The need for opposition cooperation was deemed by some to stem from the characteristics of the latest electoral system, the diversity of opposition parties, and the game-theoretic characteristics of human behavior:

1. a single round, plurality voting system introduced in 2011 delegates the most supported district candidate to parliament, even if his or her support is actually below 50%, only the other candidates received even less support individually. This is identical in the United Kingdom, however in Hungary, the electoral system was adopted and therefore districts were created solely by the ruling parties, and many consider the districts to be gerrymandered in their favour.
2. due to the unity of the right-wing ruling parties (Fidesz–KDNP) and the multiplicity of opposition parties, and without opposition coordination, the last voters have been naturally divided among their parties for years, so that their voting power has mostly not reached the one-sided right-wing community.
3. opposition parties face the tragedy of the commons known from game theory, because if they pursue their selfish interests alone, they are more likely to get into parliament and stay afloat, although they cannot form a government, and their cooperation is hampered by the fact that "a selfish player in this game his behavior naturally entails similar behavior by others":
  - "Under the current rules, if a single party lists, it must reach 5% to get in, if two, 10%, if more, 15%." – it encourages selfishness, as there is a greater risk to not reaching the higher threshold
  - "a political group could henceforth be formed only by members of the same party who had drawn up a national list and obtained a mandate in the previous election" – this is a condition for remaining afloat
  - out of 106 "candidates must be nominated in 27 SMDs (since increase to 71) in order for the nominating organization to have a national list" – but the district votes are shattered if more opposition candidates enter in one district
  - vote for losing candidates are transferred to the list tier (although with inherently less weight), thereby encouraging every party to run a candidate in every SMD if they run separately, unless any agreements to tactically withdraw prove more beneficial

According to Tibor Závecz, managing director of Závecz Research, the support data and the willingness of the opposition side to vote show that there can even be close competition between Fidesz and the opposition, which has been cooperating much more closely than before. Fidesz has a huge advantage on the party list, but it can be a potential challenger in the unifying opposition. According to a July 2020 poll, 87% of opposition voters supported the common candidate, 83% also supported the common list.

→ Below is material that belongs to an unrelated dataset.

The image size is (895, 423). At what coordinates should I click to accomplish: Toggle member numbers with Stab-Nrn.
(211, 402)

===Foundation and Purpose of the Alliance===
The founder parties of the alliance at its formation were the Hungarian Socialist Party, Democratic Coalition, Jobbik, LMP – Hungary's Green Party, Dialogue for Hungary and the Momentum Movement. Other associate parties and organizations were the ÚVNP, the Hungarian Liberal Party, the New Start, the Everybody's Hungary Movement, the 99 Movement and the Spark Movement, however, their candidates had to join one of the 6 main parties' parliamentary groups if they win a seat.

The alliance's aim is to nominate one candidate against the Fidesz–KDNP candidate in each of the 106 individual constituencies and, in the event of a victory, to co-govern on the basis of a commonly agreed programme and principles.

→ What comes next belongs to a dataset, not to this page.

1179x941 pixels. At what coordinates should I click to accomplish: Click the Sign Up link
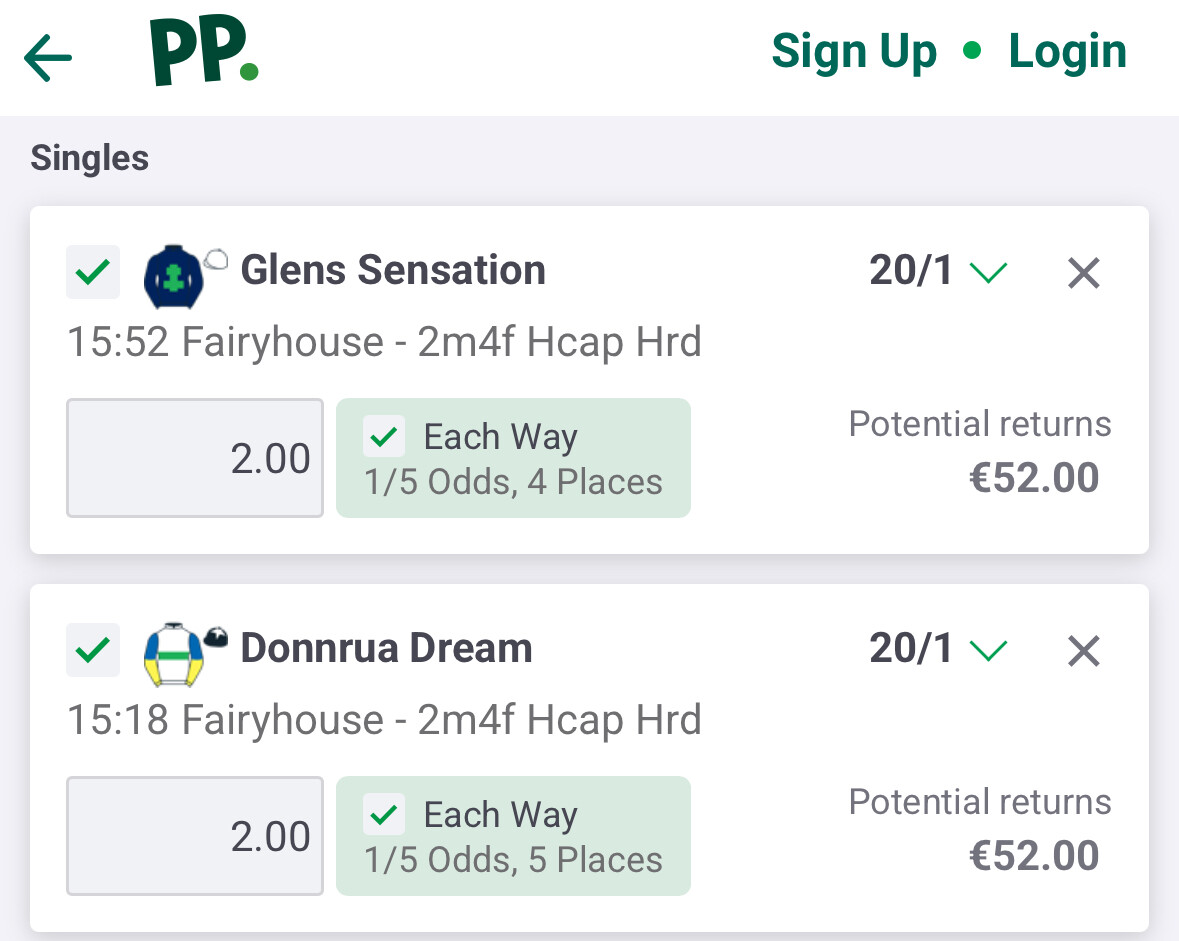[854, 52]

Opposition parties are not expected to merge completely, as the goal is not to eliminate differences, but to function if they want not only a change of government, but "to create a lasting livable Hungary where differences can be discussed and managed".

===Controversies within the party alliance===
Closer cooperation through the alliance, but much debate is also expected between the parties. A joint program can be created through close cooperation between the expert staffs, the background institutions and the party foundations operating them, which requires the coordination of financial resources and communication activities.

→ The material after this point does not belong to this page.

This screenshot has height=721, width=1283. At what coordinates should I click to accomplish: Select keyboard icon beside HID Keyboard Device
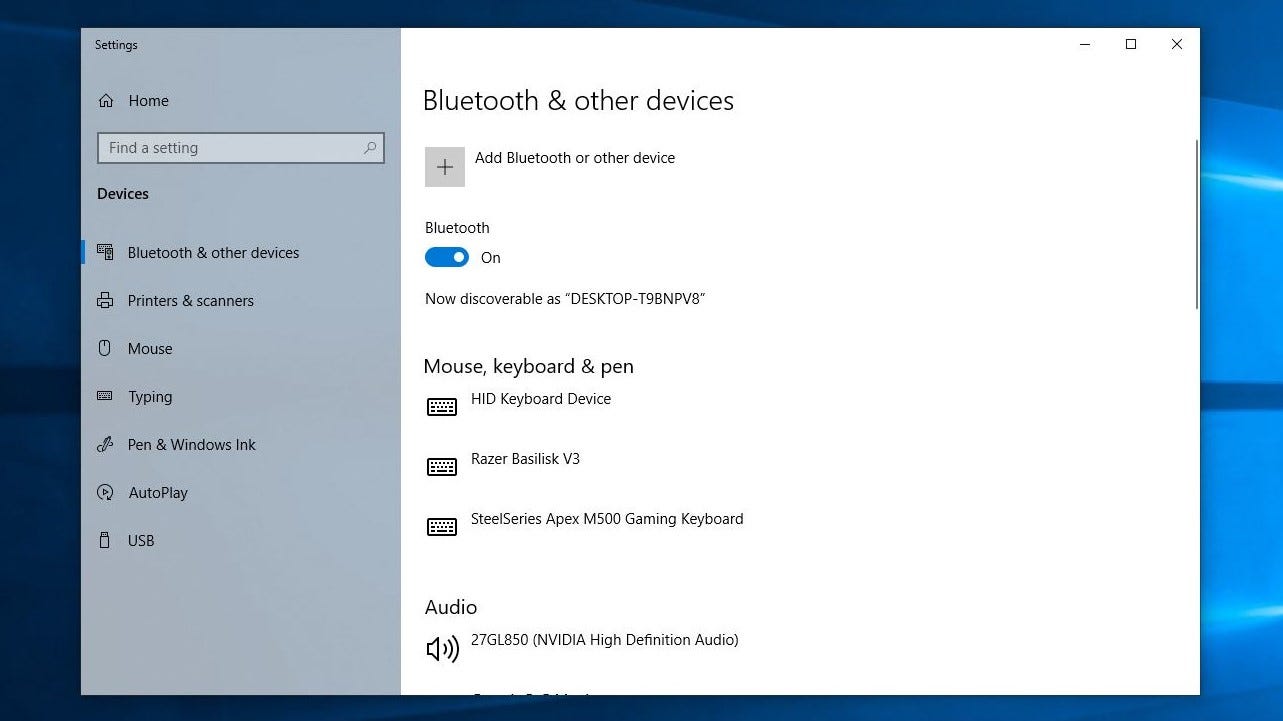[442, 406]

Serious debates were expected on the selection of the 106 individual candidates, the issue of joint or separate lists, and the manner in which the joint prime ministerial candidate would be selected. The alliance was born of several ideas; some parties supported full cooperation, but Péter Jakab, president of Jobbik, spoke of two types of lists, namely an MSZP-DK-Dialogue and a Jobbik-Momentum-LMP list. Jakab said he needed two lists because he said not many people in rural villages would vote for politicians ruling before 2010. A joint decision on this issue was expected by the end of 2020. According to a July 2020 survey, only 5 percent wanted more lists, the rest uncertain. Common candidates were supported regardless of party preference, with differences in sympathizers from each party in the common list: 80 and 81 percent of DK and Momentum voters would support "only" it (4 and 7 percent, respectively, strongly oppose it), while 88-91 percent of the rate. In his view, that one list would be psychologically better for the opposition. However, according to an analyst at Political Capital, anti-Orbán voters could be better mobilized if they had at least one tiny choice and could choose at least the most attractive party groupings.

===Primary elections===

The party presidents agreed to set up a joint programme in the interests of the country and considered the institution of primary elections to be a legitimate tool for the selection of individual candidates in addition to the negotiated path. Not only individual joint candidates were decided by primary, but also the person of the joint prime ministerial candidate.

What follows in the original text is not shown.